Home >
Access1.sun.com >
Technical Articles
Identifying Memory Management Bugs Within Applications
Using the libumem Library
by Robert Benson
(June, 2003)
We want to hear from you! Please send us your
FEEDBACK.
The following article may contain actual software programs in source code form.
This source code is made available for developers to use as needed, pursuant to the
terms and conditions of this license.
Table of Contents
Overview
Introduction
Debugging Infrastructure
Debugging Methodology
Examples
References
Overview
This article will introduce the new user space slab allocator,
libumem, shipped in the Solaris 9 Operating System (Solaris 9 OS),
Update 3 . Of particular interest is the
debugging infrastructure provided by the libumem library.
This paper will focus on the application developer's use of the
debugging features provided by the libumem library to find and fix
memory management bugs efficiently within existing code.
First, we will introduce the libumem library and briefly
describe some of the advantages of using the slab allocator for
application memory management. Next, we'll describe
the details of the debugging infrastructure provided by the
libumem library, and the tools to take advantage of the infrastructure.
Finally, we will walk through a few examples using the libumem
library and the Solaris OS Modular Debugger (MDB) to illustrate
the ease of finding memory management bugs (that is, memory
corruption and leaks).
Back to Top
Introduction
The creation of the user space slab allocator was inspired
by the kernel space slab allocator introduced in SunOS 5.4
[1].
The kernel slab allocator was created by engineers investigating
system memory management in an effort to find new ways to make the
virtual memory (VM) subsystem faster, more efficient, and
scalable. The slab allocator provides faster and more efficient
memory allocation by using an object caching strategy. Object
caching is a strategy by which memory that is frequently allocated and
freed will be cached, so that the overhead of creating the same data
structure is decreased.This strategy has proven to be very efficient
due to the large amount of variable reuse within most code. The
scalability of the slab allocator has been improved upon over the last few
years by using a per-CPU set of caches. This addition allowed for
a far less contentious locking scheme when requesting memory from the
system and thus, has created a more scalable memory allocator.

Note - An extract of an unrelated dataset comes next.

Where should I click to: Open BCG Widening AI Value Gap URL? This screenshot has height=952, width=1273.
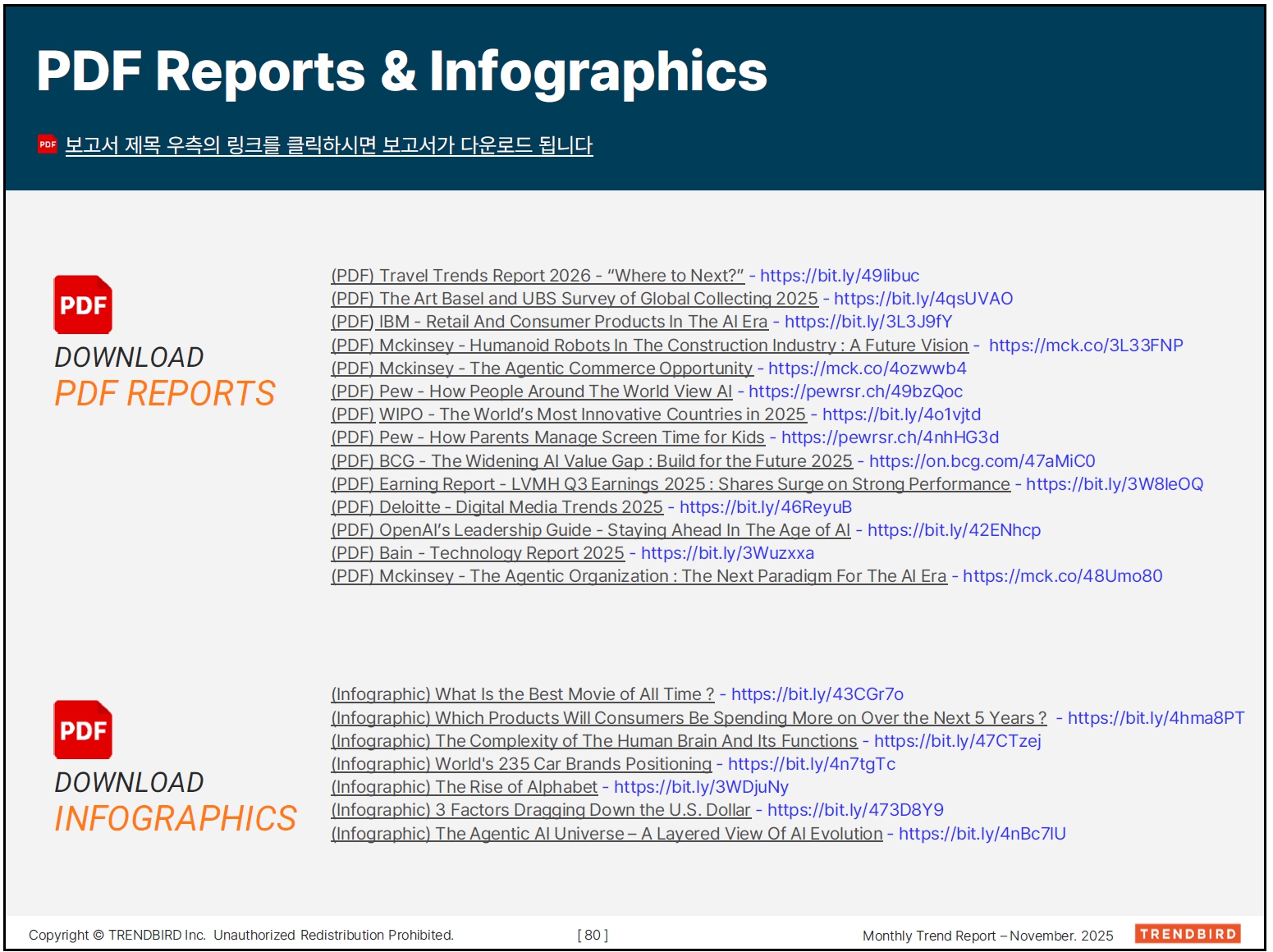coord(982,461)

Once the slab allocator was found to work well within kernel space, the
next step was to port those wins to user space. Hence, the user space
slab allocation library, libumem, was created. Beginning with the
Solaris 9 OS, Update 3, the libumem library will be a standard
part of the Solaris OS.
The user space slab allocator is based upon a set of umem caches whose
size is determined before the first allocation. The umem caches
are built using slabs of memory from the system. The slab nomenclature
denotes one or more contiguous virtual memory (VM) pages which are
split into equal size chunks called buffers. The buffer contains
the user's data and in addition can, depending on the environment
settings, contain the debug information that will help the application
developer find and repair memory management bugs.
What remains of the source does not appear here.